**任务要求 1**: 阅读关于可能性聚类半监督分类方法的选段，用一到三句话说明该方法为什么要在目标函数中引入一个关于模糊熵的正则项。
**任务要求 2**:
根据关于可能性聚类半监督分类方法的选段，回答下列问题：
(a) 该论文刊登在《计算机工程与应用》哪一年的第几卷第几期？
(b) 选段认为现有的基于图的半监督学习方法存在什么问题？
(c) 所提方法的分类可靠性和鲁棒性是通过什么得到证实的？
**任务要求 3**: 请续写关于可能性聚类半监督分类方法的选段，从其末句之后接着写下去。

**选段**:
⁂

计算机工程与应用 ›› 2020, Vol. 56 ›› Issue (9): 65-74.DOI: 10.3778/j.issn.1002-8331.1911-0347

• 理论与研发 • 上一篇    下一篇

可能性聚类假设的半监督分类方法

但雨芳,陶剑文,徐浩特   

  1. 1.宁波职业技术学院 电子信息工程学院,浙江 宁波 315800
    2.宁波大学 信息科学与工程学院,浙江 宁波 315211
    3.江西理工大学 信息工程学院,江西 赣州 341000
  • 出版日期:2020-05-01 发布日期:2020-04-29

Semi-Supervised Classification Method of Possibilistic Clustering Assumption

DAN Yufang, TAO Jianwen, XU Haote   

  1. 1.School of Electronics and Information Engineering, Ningbo Polytechnic, Ningbo, Zhejiang 315800, China
    2.Faculty of Electrical Engineering and Computer Science, Ningbo University, Ningbo, Zhejiang 315211, China
    3.School of Information Engineering, Jiangxi University of Science and Technology, Ganzhou, Jiangxi 341000, China
  • Online:2020-05-01 Published:2020-04-29

摘要:

在机器学习领域,基于图的半监督学习凭借其直观性和良好的学习性能而吸引了越来越多的关注。 针对现有的基于图的半监督学习方法对噪声和异常数据的鲁棒性不够好/较敏感的问题,提出一种基于可能性聚类假设的半监督分类方法(Semi-Supervised Classification Method of Possibilistic Clustering Assumption,SSPCA),其约束每个数据点与其局部加权均值具有相同的标签隶属度值,以此来提高分类方法的可靠性,此外,在目标函数中引入一个关于模糊熵的正则项,通过增大样本判别信息量来增强隶属度函数的泛化能力,提高了该方法对噪声和异常数据的鲁棒性。在实际数据集上的大量实验结果证实了所提方法具有很好的分类可靠性和鲁棒性。

⁂

**所给材料**:
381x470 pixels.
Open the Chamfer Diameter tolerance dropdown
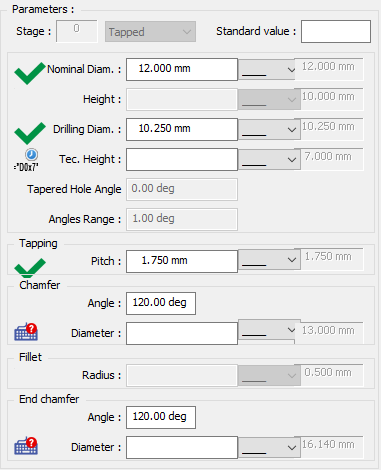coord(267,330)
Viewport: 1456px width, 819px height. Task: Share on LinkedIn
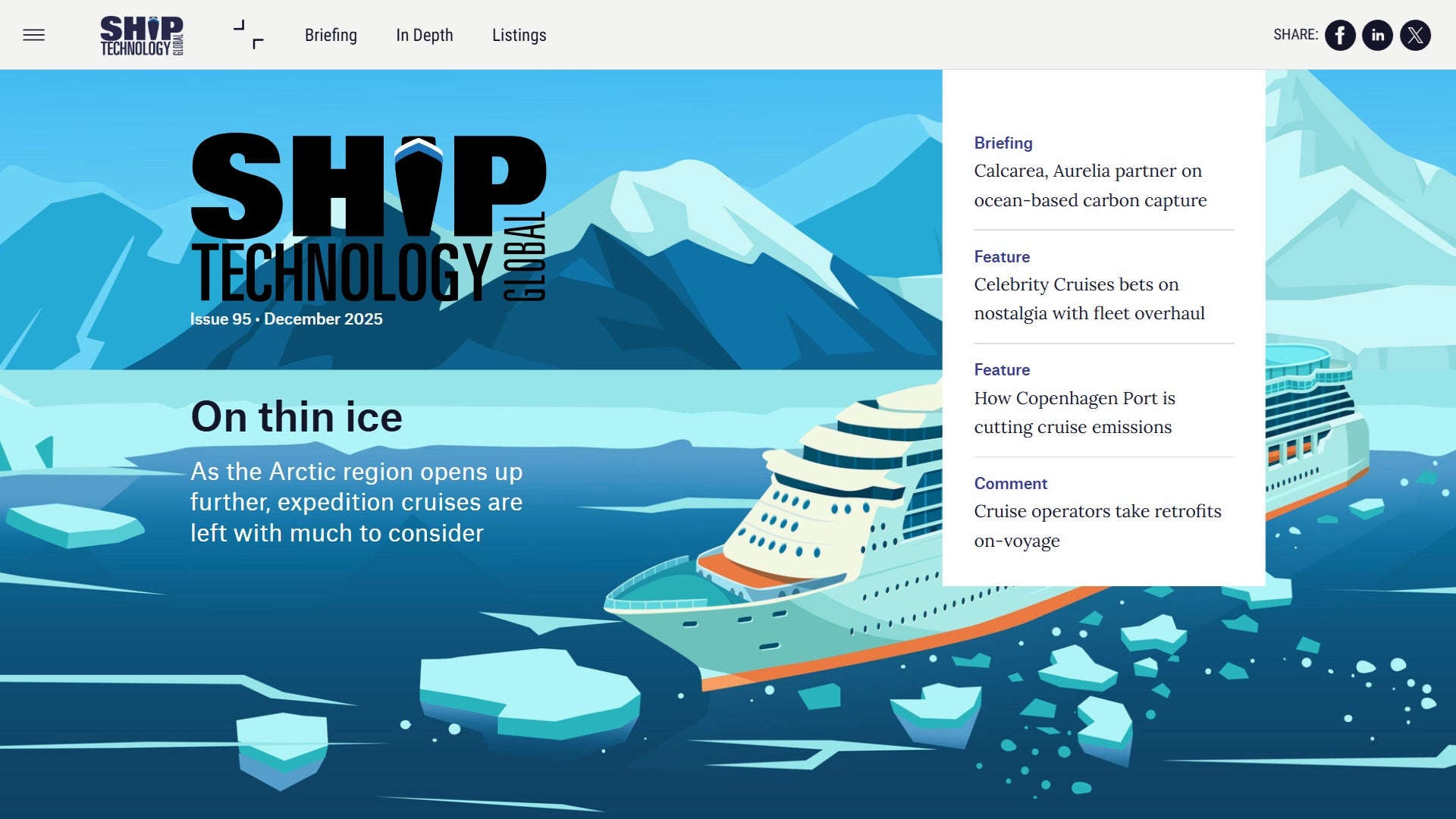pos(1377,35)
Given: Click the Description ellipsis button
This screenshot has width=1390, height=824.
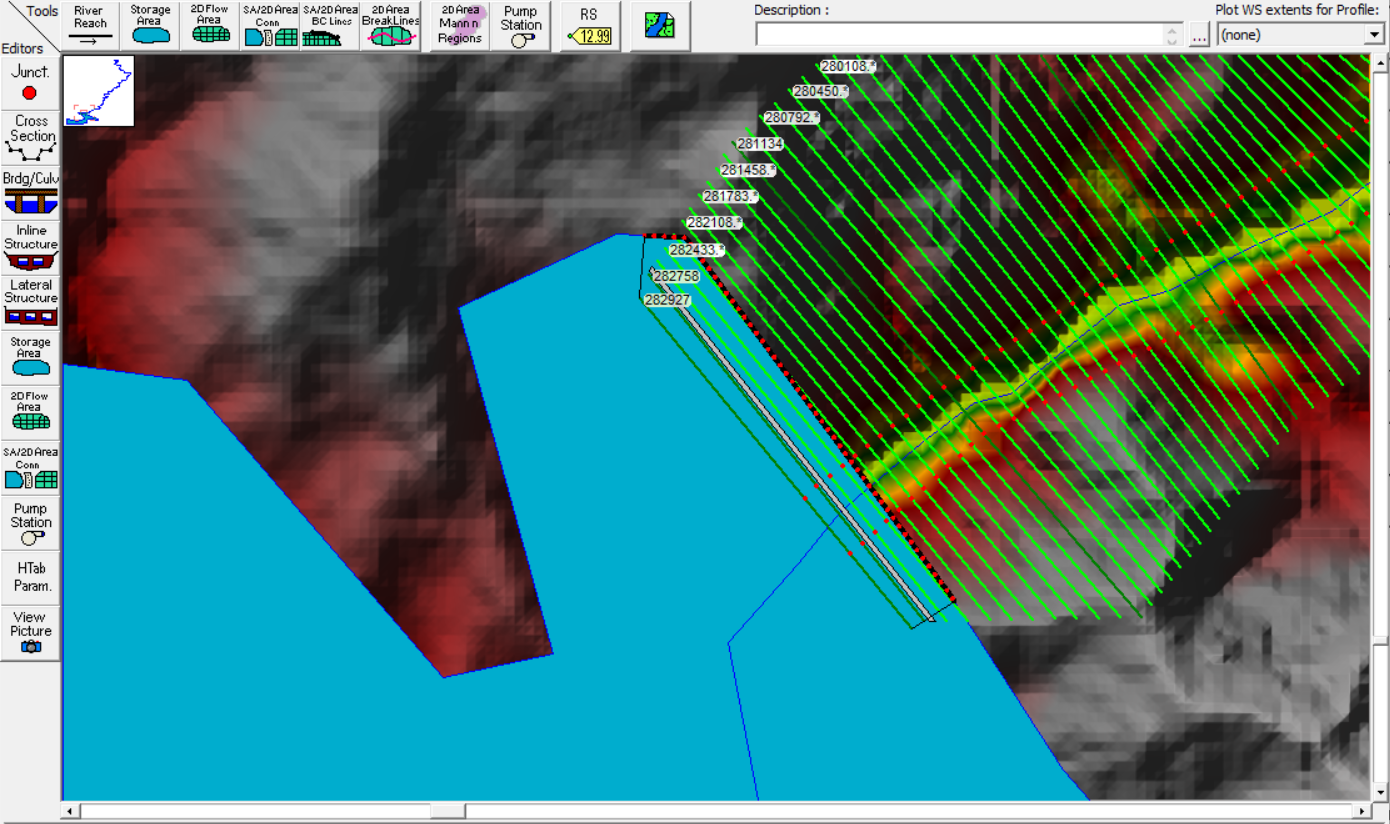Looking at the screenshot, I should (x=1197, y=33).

⁂

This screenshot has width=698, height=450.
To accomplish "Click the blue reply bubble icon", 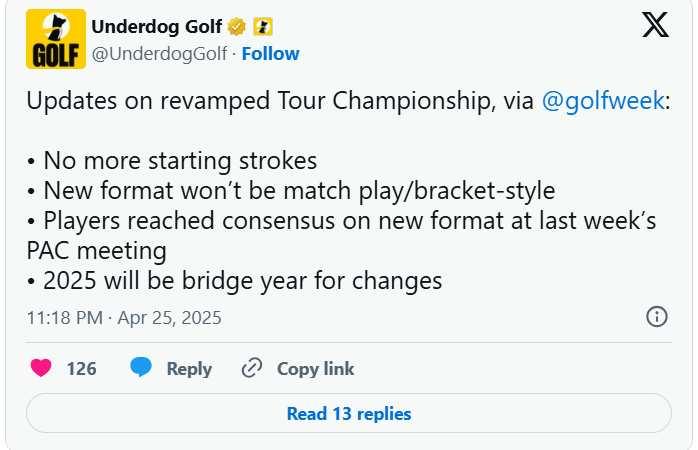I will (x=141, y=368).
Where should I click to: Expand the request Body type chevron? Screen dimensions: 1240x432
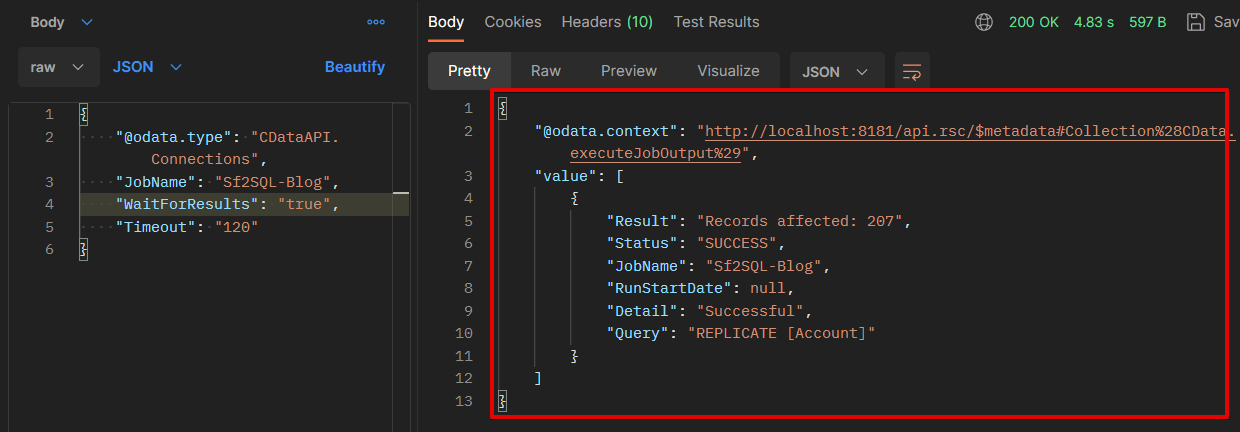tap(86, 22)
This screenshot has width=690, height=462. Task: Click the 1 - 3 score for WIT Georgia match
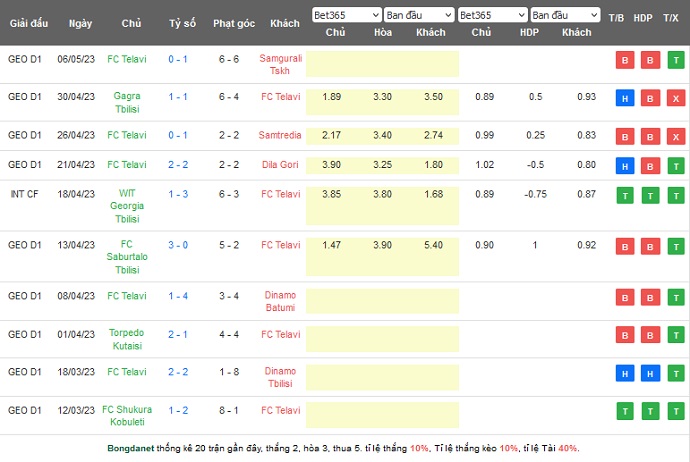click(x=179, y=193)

⁂

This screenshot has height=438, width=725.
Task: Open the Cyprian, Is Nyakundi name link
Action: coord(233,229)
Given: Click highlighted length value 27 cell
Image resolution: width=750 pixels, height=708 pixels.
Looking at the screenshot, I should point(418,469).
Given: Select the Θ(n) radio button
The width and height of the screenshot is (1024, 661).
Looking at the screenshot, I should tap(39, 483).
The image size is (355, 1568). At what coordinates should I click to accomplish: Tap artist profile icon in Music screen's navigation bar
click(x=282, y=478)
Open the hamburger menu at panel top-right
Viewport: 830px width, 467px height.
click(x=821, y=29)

⁂

**任务答复 1**: 引入关于模糊熵的正则项，是为了增大样本判别信息量，从而增强隶属度函数的泛化能力。这样可以提高该方法对噪声和异常数据的鲁棒性。

**任务答复 2**:
(a) 2020年第56卷第9期。
(b) 这类方法对噪声和异常数据的鲁棒性不够好，也就是较为敏感。
(c) 通过在实际数据集上进行的大量实验。

**任务答复 3**:
关键词: 可能性聚类, 半监督分类, 隶属度函数, 局部加权均值, 模糊熵

Abstract:

Graph based Semi-Supervised Learning(GSSL) has been attracting more and more attention with its intuitiveness and good learning performance in the machine learning community. The existing GSSL method constructs undirected weight graph, which is sensitive or not enough robust to noise or abnormal data. To handle the problem, a Semi-Supervised Classification Method of Possibilistic Clustering Assumption(SSPCA) is proposed. Then, for improving the reliability of the classification method, the SSPCA constrains each instance to have the same label membership value as its local weighted mean. A regularization term about fuzzy entropy that is added into the objective function. It aims to increase the data discriminated information. After that, the resulting label membership function has more generalization and the robust of the proposed method is improved on the noise and abnormal data. Some real world problems implementation on the basis of the proposed SSPCA show their reliability and robustness classification.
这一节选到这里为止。